WORK ORDER: Filter these records by the string "computer", copying each line that holds it.

INFORMATION PROVIDED:
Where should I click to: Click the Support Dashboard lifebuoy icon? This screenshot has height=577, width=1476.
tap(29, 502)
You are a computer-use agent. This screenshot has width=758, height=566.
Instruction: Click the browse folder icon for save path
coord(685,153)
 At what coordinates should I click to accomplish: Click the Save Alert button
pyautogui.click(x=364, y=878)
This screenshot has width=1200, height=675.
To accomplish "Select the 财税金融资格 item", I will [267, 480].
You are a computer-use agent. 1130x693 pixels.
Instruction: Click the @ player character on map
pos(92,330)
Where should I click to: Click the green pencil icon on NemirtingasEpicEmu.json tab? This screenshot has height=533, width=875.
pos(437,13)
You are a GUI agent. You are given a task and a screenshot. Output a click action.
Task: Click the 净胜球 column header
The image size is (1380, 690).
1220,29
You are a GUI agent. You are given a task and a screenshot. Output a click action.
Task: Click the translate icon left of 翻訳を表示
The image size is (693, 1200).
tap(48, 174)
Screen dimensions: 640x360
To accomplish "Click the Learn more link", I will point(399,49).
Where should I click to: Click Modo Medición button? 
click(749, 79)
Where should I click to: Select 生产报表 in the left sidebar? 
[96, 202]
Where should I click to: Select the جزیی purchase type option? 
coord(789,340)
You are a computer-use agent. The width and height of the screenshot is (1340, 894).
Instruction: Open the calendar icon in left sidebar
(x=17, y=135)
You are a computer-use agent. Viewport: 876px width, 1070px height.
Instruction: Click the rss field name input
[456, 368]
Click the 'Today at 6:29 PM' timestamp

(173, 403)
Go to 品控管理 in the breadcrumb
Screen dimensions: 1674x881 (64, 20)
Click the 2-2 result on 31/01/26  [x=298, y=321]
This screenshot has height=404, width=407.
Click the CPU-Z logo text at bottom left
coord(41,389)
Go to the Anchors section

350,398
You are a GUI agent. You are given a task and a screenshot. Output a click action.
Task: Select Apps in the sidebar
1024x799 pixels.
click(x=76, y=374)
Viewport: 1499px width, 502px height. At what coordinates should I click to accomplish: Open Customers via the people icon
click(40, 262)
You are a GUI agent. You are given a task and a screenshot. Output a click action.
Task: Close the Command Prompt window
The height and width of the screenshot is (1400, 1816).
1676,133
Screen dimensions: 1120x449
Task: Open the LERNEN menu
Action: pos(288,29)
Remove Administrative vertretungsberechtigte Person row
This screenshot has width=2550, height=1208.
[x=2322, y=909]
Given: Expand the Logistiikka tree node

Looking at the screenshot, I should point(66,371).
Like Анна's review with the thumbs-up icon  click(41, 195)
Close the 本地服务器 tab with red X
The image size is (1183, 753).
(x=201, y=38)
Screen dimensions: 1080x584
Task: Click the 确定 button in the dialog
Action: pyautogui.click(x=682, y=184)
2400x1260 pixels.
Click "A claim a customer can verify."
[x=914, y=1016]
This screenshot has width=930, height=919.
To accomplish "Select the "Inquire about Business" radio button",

TASK ANSWER:
You are a computer-use agent. This screenshot has width=758, height=566.
You are a computer-use agent. 1130x693 pixels.
You are a computer-use agent. The width and height of the screenshot is (1340, 894).
You are a computer-use agent. Viewport: 876px width, 1070px height.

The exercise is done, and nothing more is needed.